__Task directions__. Rewrite the material below, changing every "Viewport" to "Display" and leaving everything else the same. Don't include the pictures in your answer.

__Records for the task__.
+-------+

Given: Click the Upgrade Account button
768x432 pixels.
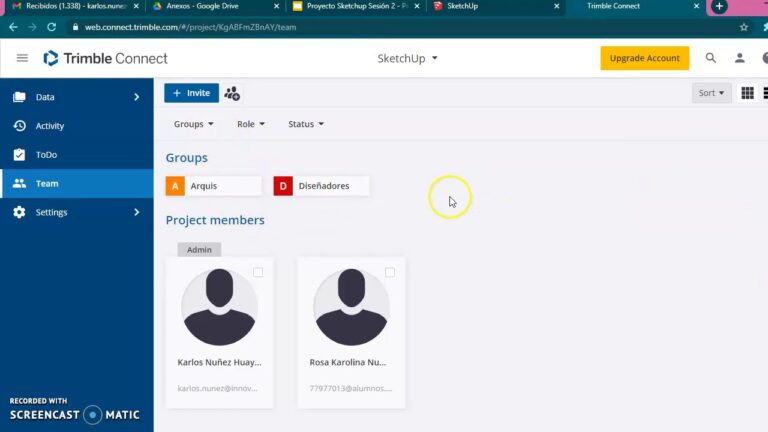Looking at the screenshot, I should coord(644,58).
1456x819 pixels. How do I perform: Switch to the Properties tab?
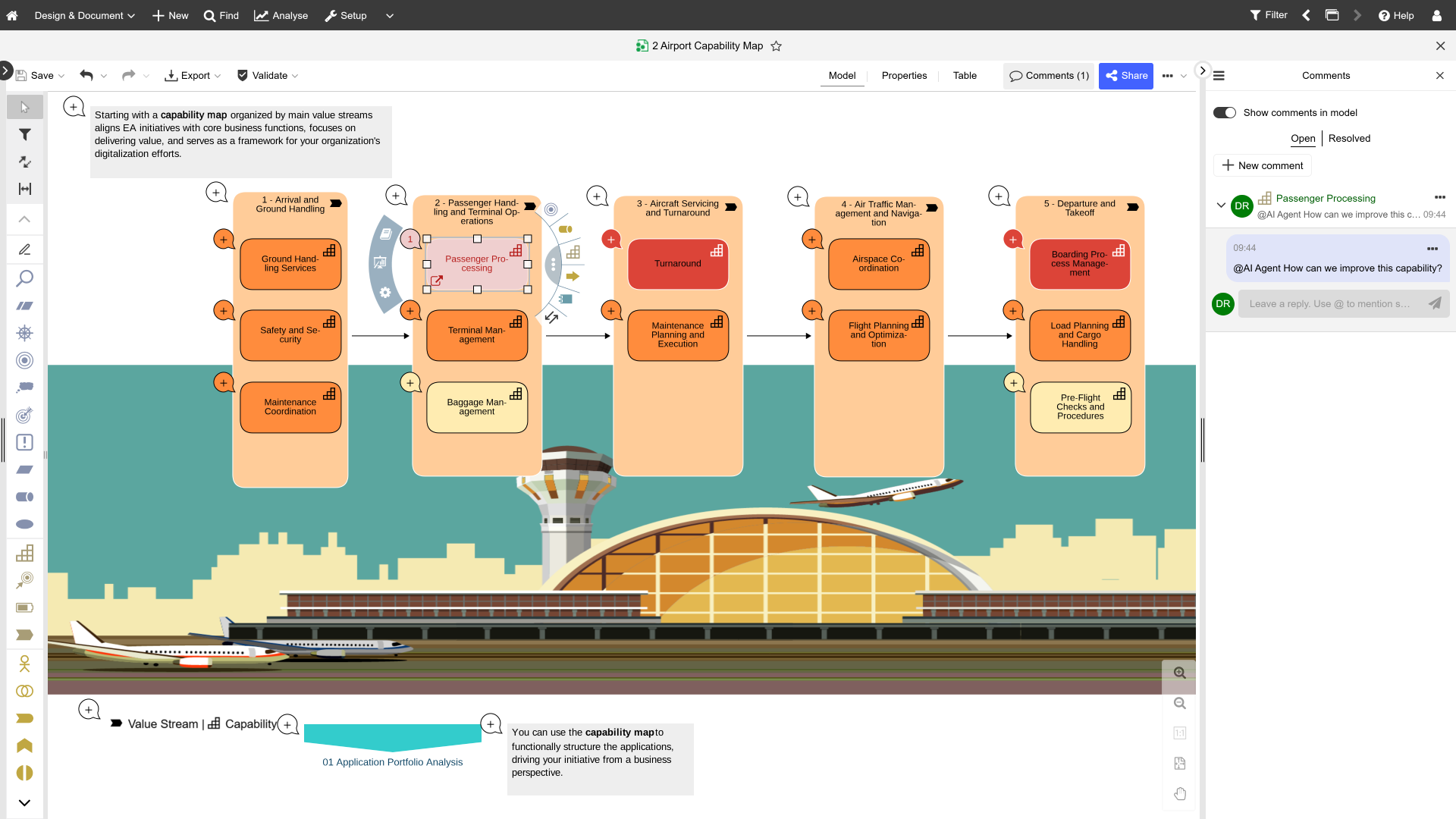coord(904,75)
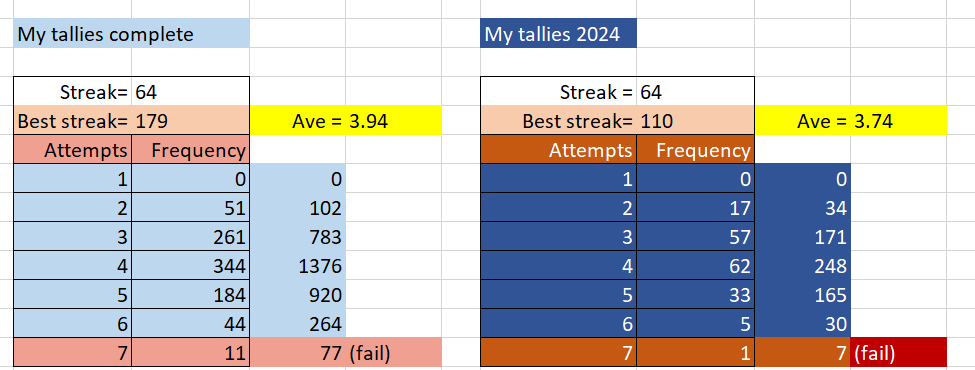The height and width of the screenshot is (370, 975).
Task: Click the frequency cell showing 261
Action: point(190,237)
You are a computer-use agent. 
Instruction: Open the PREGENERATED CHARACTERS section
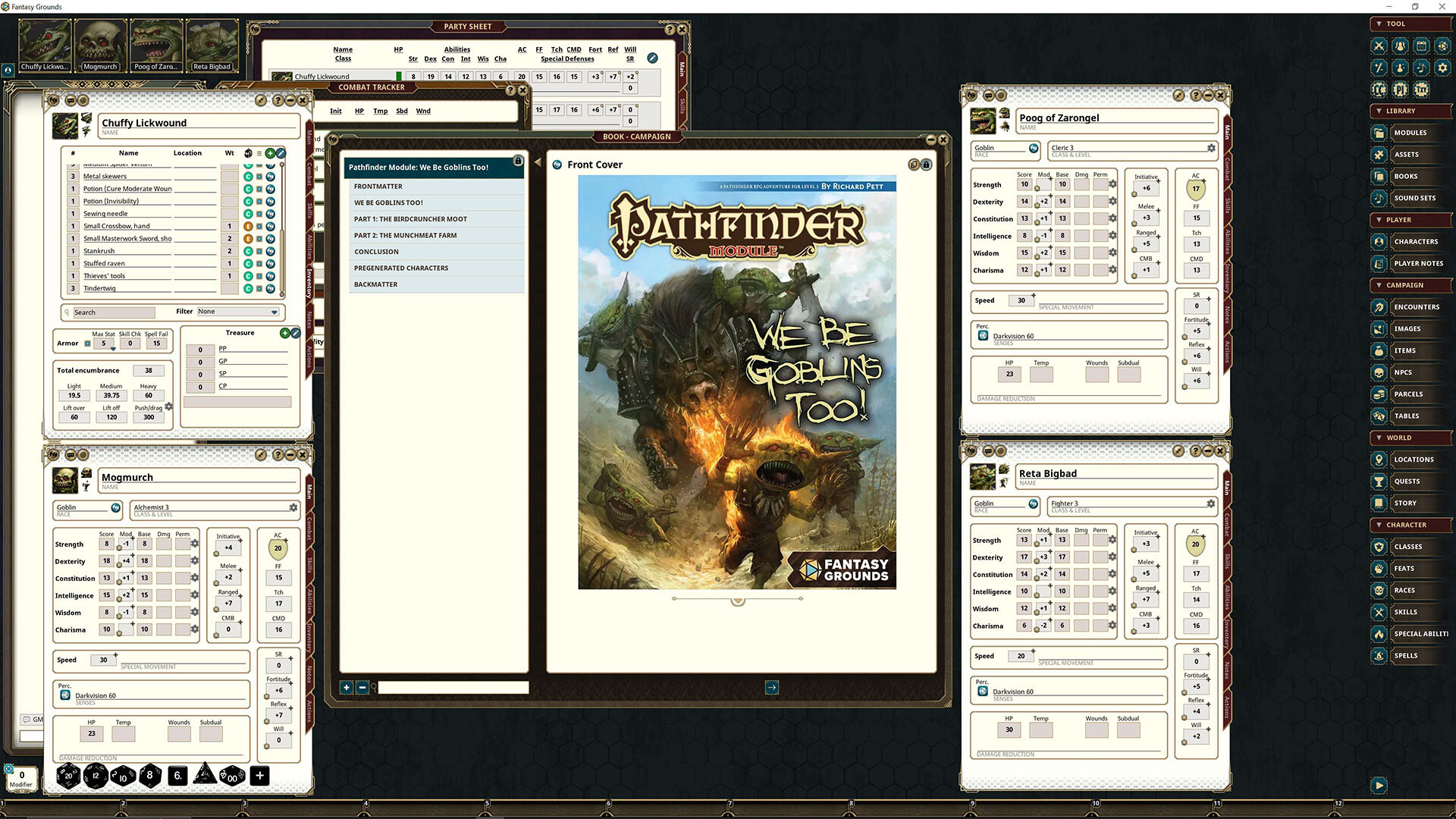pos(400,268)
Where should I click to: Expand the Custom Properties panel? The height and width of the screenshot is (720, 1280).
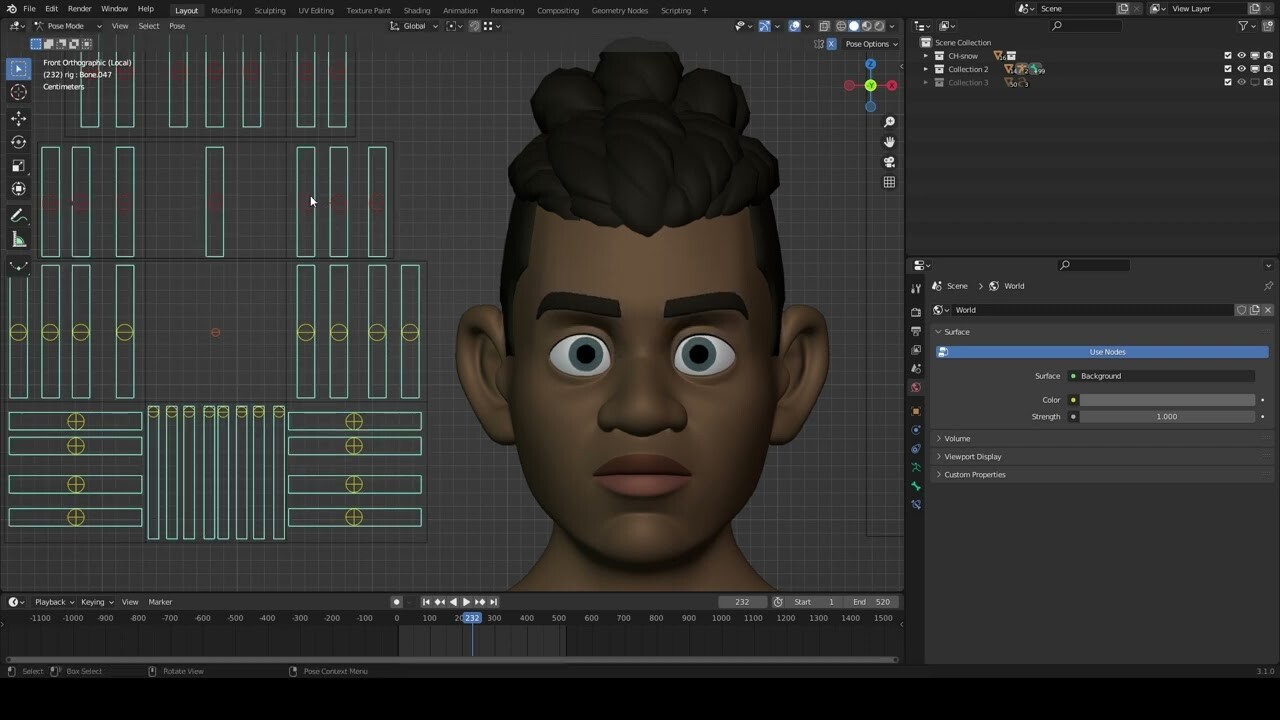[974, 474]
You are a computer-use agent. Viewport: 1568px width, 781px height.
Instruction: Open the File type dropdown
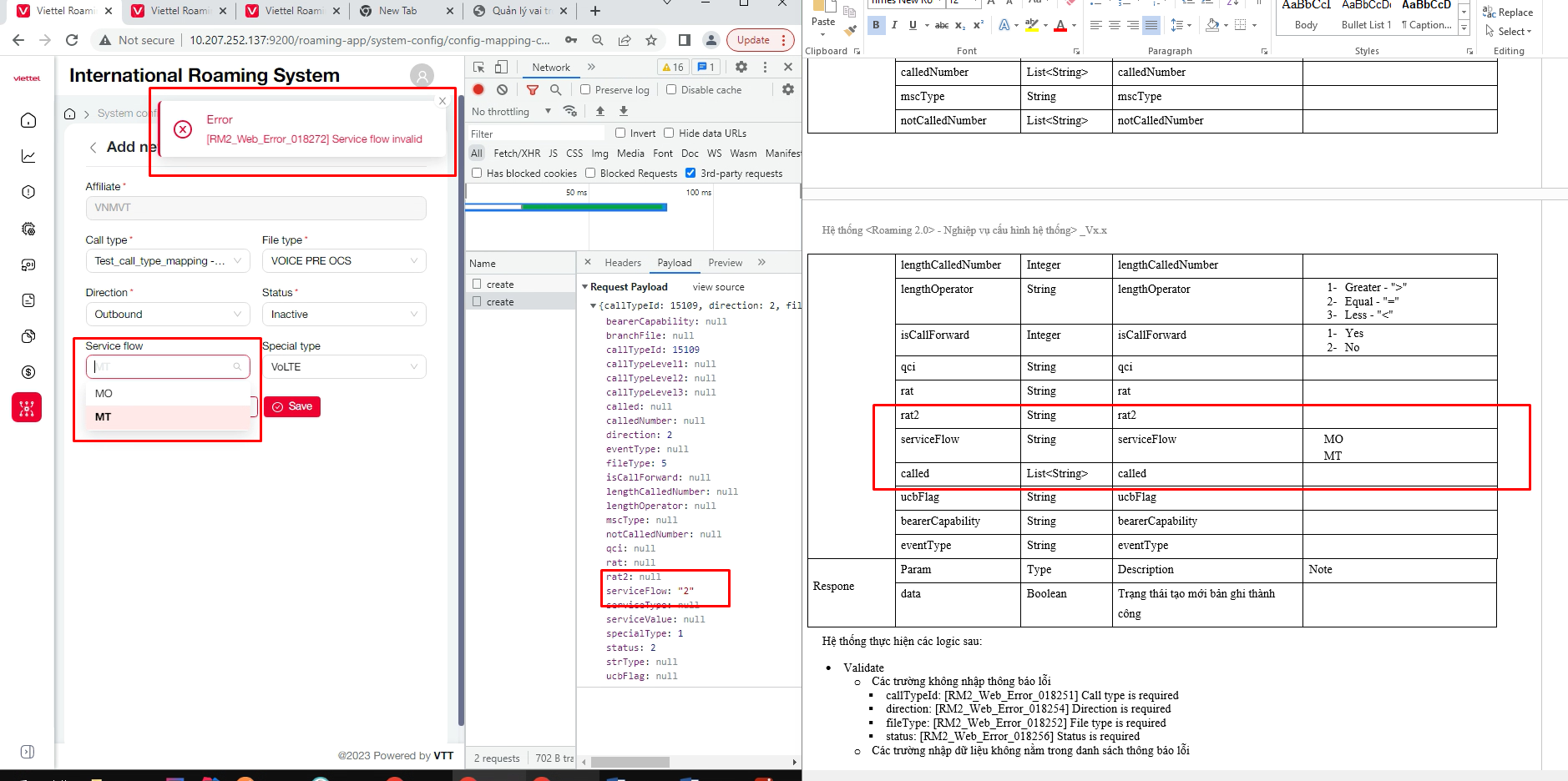pos(343,261)
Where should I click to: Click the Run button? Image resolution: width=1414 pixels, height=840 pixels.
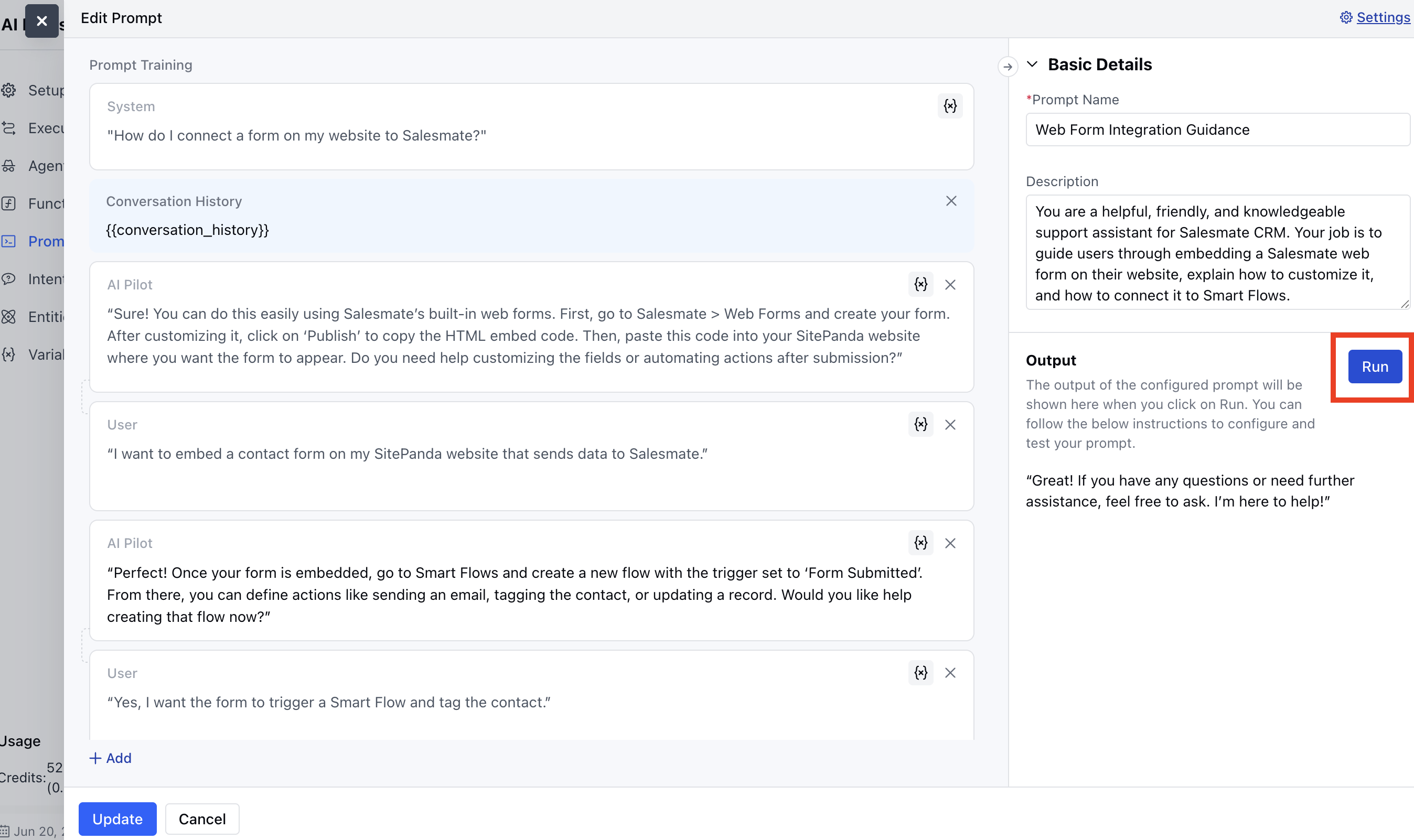click(1374, 367)
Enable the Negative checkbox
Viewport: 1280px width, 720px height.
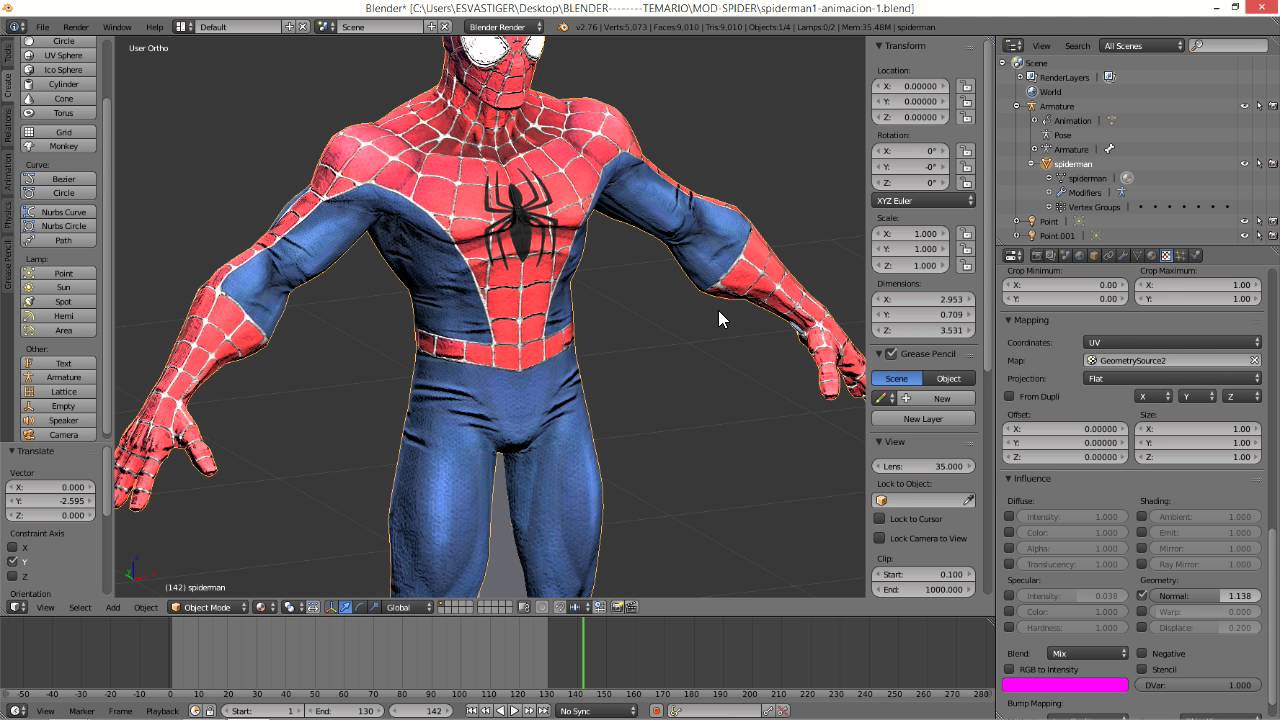tap(1142, 654)
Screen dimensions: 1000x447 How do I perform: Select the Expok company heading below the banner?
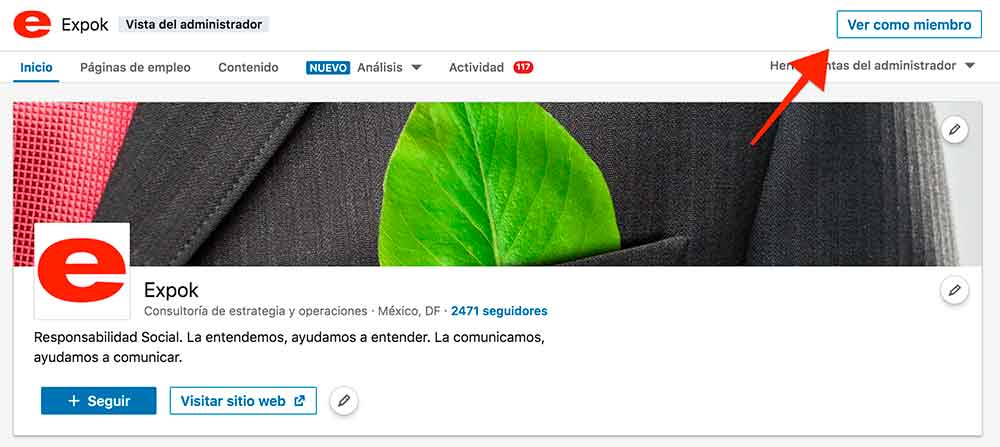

+-------+

__Response to this task__.
Given: Click the Upgrade Account button
768x432 pixels.
Looking at the screenshot, I should coord(644,58).
1456x819 pixels. How do I perform: Switch to the Properties tab?
coord(904,75)
The height and width of the screenshot is (370, 975).
Task: Click the frequency cell showing 261
Action: point(190,237)
You are a computer-use agent. 
Instruction: Open the PREGENERATED CHARACTERS section
pos(400,268)
Where should I click to: Expand the Custom Properties panel? The height and width of the screenshot is (720, 1280).
[974, 474]
You are a computer-use agent. Display: 1568px width, 781px height.
Instruction: Open the File type dropdown
pos(343,261)
Where should I click to: Click the Run button? Image resolution: width=1414 pixels, height=840 pixels.
click(1374, 367)
Enable the Negative checkbox
Display: 1280px width, 720px height.
tap(1142, 654)
Screen dimensions: 1000x447 How do I perform: Select the Expok company heading below the banner?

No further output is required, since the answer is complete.